Mr. lamek menghiburku, aku tersenyum mengangguk walau semua tahu senyum itu
hambar.
“Oya…
bagaimana dengan musim dingin? Suka salju?”
“Apa
yang suka Oom, saya udah mau beku”
“Tadi
Petir mimisan Oom…” Tarjo menimpali, Mr. Lamek hanya tersenyum. Senyum hangat
seorang Ayah, aku terharu.
“Itu
salam perkenalan, enggak apa-apa. Oya….Hafeed, saya disini agak lama. Musim
semi akan datang Audia akan pulang ke Rotterdam. Kita semua akan liburan ke Kaukenhof,”
“ Restoran Oom?”
“ Restoran Oom?”
“Udah,
tutup aja. Sehari kita bersenang-senang. Hafeed, kamu bisa atur waktunya ya?.
Cari waktu yang tepat saat parade bunga. Audia dan Fikar akan ada disini
bersama kita.”
Restoran
yang lengang dari tamu kini ramai oleh tepuk tangan kami, semua senang
membayangkan musim semi yang akan datang kami akan ke Kaukenhof. Kaukenhof
adalah taman bunga yang terletak di Lisse, satu setengah jam perjalanan dari
Rotterdam. Lenny sering menceritakan keindahan taman ini, warna-warni tulip
yang terhampar sampai keindahan Bunga sakura ada di taman ini. Mr. Lamek
berbaik hati mentraktir kami jalan-jalan, sekaligus ingin menyatukan keluarga
yang terpisah jauh. Audia di Adelaide sementara Fikar di Banda Aceh, Mr. Lamek
dan istrinya sering menghabiskan waktu di Negara yang berbeda.
Perjalanan
pulang kembali ke flat lebih menyiksa, udara semakin turun drastis, sudah
mencapai minus enam derajat celcius. Chandra, Rizal dan Kurniawan lebih memilih
tinggal di restoran. Aku, Hafeed dan teman lain memilih pulang.
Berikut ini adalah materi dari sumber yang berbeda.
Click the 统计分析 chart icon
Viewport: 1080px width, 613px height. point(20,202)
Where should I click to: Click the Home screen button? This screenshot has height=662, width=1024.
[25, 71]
Aku ingin
menulis agenda harianku yang tak boleh tertinggal seharipun, karena aku bisa
lupa. Agenda harian, itulah kini yang bisa kutulis setiap hari. Untuk membaca,
aku tak punya buku baru. Aku hanya bisa meminjam buku Zamzami yang berisikan
teori ilmu bisnis. Setiap membaca bukunya, mataku berair. Agaknya, mataku sudah
mulai bermasalah, atau memang aku tak paham isi bukunya.
Ku
kayuh sepeda semampunya, menembus hamparan putih yang menyilaukan. Kukenakan
kacamata ski pemberian Koopmaan di pasar Blaak kemarin. Angin
berdesing-desing melewati telinga, aku benci dingin, tapi mencoba untuk
menikmatinya.
“Chan…kamu
kan bawa kamera, photo aku ya?” tiba-tiba pikiran itu melintas begitu saja.
“Dimana?”
“Di
sini aja” kami turun dari sepeda, aku memilih tempat dengan gundukan salju yang
tinggi, dibelakangnya ada bangunan gagah berwarna coklat, Eropa sekali. Chandra
siaga dengan kameranya, aku berpose. Yang lain ikut sesi foto, kami
terkekeh-kekeh, pose pun tak terarah dengan baik, tapi hasilnya sangat natural.
Dingin seakan mencair karena senang, aku akan mengirimkan photo ini untuk Emak.
Akan kuberi judul “MUSIM DINGIN PERTAMA DI ROTTERDAM.”